Errore materiale inesistente e illegittima rettifica del costo della manodopera (TAR Sicilia n. 1005 del 30.03.2026)
Principi di diritto (Massima)
La stazione appaltante non può rettificare d’ufficio il costo della manodopera indicato dall’aggiudicatario, qualificandolo come errore materiale riconoscibile, quando l’offerente, in sede di giustificazioni ex art. 110 d.lgs. n. 36/2023, abbia espressamente confermato il dato economico contestato. Una siffatta rettifica non ripristina la volontà negoziale dell’offerente, ma ne manipola l’offerta economica, violando il principio di immodificabilità dell’offerta e la par condicio. Il giudice amministrativo, accertata l’illegittimità della rettifica, non può tuttavia sostituirsi all’amministrazione dichiarando l’esclusione dell’offerta per anomalia, non ancora valutata: il sindacato resta circoscritto alla logicità, ragionevolezza e adeguatezza dell’istruttoria.
Il Fatto
Un Comune ha indetto una procedura aperta, ai sensi dell’art. 71 d.lgs. n. 36/2023, per l’affidamento in concessione del servizio di gestione, accertamento e riscossione del canone unico patrimoniale. La lex specialis ha stimato in euro 50.000,00 il costo annuo della manodopera per almeno quattro addetti, per un totale di euro 300.000,00 nell’intera durata contrattuale. Hanno partecipato due società; all’esito della gara si è collocata prima in graduatoria l’aggiudicataria, con un ribasso sull’aggio del 30%.

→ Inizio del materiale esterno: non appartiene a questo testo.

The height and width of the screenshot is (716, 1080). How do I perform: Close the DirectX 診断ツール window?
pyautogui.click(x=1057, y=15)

La ricorrente, seconda classificata, ha chiesto alla stazione appaltante la verifica di anomalia, rilevando che il valore di aggiudicazione di euro 294.000,00 risultava inferiore al solo costo del personale. L’amministrazione ha sospeso l’efficacia dell’aggiudicazione, ha richiesto giustificazioni all’aggiudicataria e, ritenuto che l’indicazione di euro 300.000,00 fosse una duplicazione involontaria, ha dimezzato il costo a euro 150.000,00, confermando l’aggiudicazione. La ricorrente ha impugnato le determinazioni, lamentando la modifica postuma dell’offerta e l’antieconomicità di questa.
La Motivazione della Corte
Il Collegio esamina anzitutto l’eccezione di irricevibilità. La determinazione di conferma dell’aggiudicazione non è atto meramente confermativo: essa chiude un nuovo segmento procedimentale, di natura istruttoria e rinnovatoria, avviato su sollecitazione della ricorrente e svolto in contraddittorio. Poiché tale provvedimento è idoneo a produrre un’autonoma lesione, il termine per impugnare decorre dalla sua piena conoscenza. Il ricorso è pertanto ricevibile.

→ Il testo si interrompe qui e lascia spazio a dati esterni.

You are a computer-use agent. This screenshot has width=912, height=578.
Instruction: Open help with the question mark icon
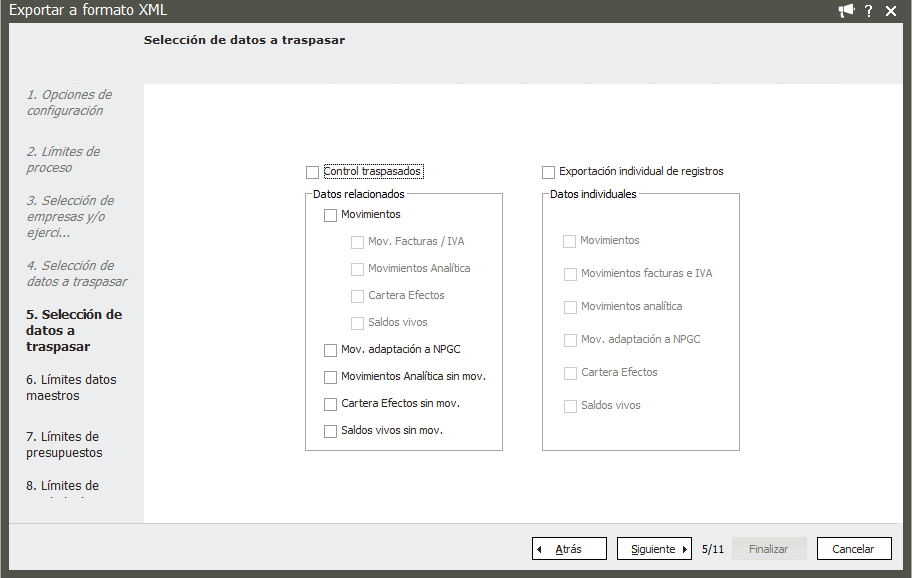click(869, 11)
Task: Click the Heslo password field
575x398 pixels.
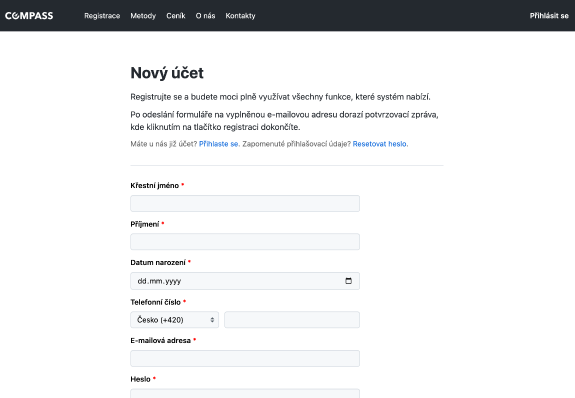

Nel merito, il Tribunale ritiene fondata la doglianza sulla rettifica del costo della manodopera. La lettura delle giustificazioni trasmesse dall’aggiudicataria è decisiva: a fronte del quesito dell’amministrazione, la società non ha ravvisato alcun refuso, ma ha confermato i costi indicati nell’offerta economica, precisando che le due unità adibite al ricevimento dell’utenza sono comprese, ma non esauriscono, il personale dedicato alla commessa. Nessun elemento istruttorio legittimava dunque il dimezzamento operato d’ufficio.

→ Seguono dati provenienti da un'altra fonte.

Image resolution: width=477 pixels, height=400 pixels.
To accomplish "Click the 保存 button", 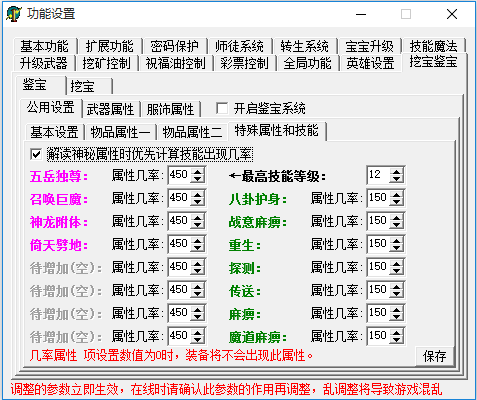I will (x=435, y=356).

La determinazione impugnata è perciò frutto di un evidente travisamento delle risultanze istruttorie. Il preteso errore materiale è inesistente e la correzione comporta una inammissibile manipolazione dell’offerta economica, oltre che dell’offerta tecnica, dell’aggiudicataria. I provvedimenti sono conseguentemente annullati.
L’accoglimento non conduce però all’esclusione dell’aggiudicataria. Il giudice non può sostituirsi all’amministrazione nella valutazione di congruità, serietà, sostenibilità e realizzabilità dell’offerta, nemmeno quando questa appaia ictu oculi anormalmente bassa, ai sensi dell’art. 110, comma 1, d.lgs. n. 36/2023. Il sindacato resta circoscritto a logicità, ragionevolezza e adeguatezza dell’istruttoria, come ribadito dal Cons. Stato, sez. V, n. 10567 del 2022 e dal C.G.A.R.S. n. 108 del 2026.
Nel caso concreto il giudizio sulla sostenibilità ha riguardato il solo costo del personale e non il piano economico-finanziario nel suo complesso; la stessa congruità del costo del personale è stata deviata a monte dal rilevato refuso. Una pronuncia di esclusione impedirebbe all’aggiudicataria di dimostrare la remuneratività dell’offerta e all’amministrazione di valutarne l’anomalia, mai effettuata. Il ricorso è quindi accolto con annullamento, fatte salve le ulteriori determinazioni dell’amministrazione.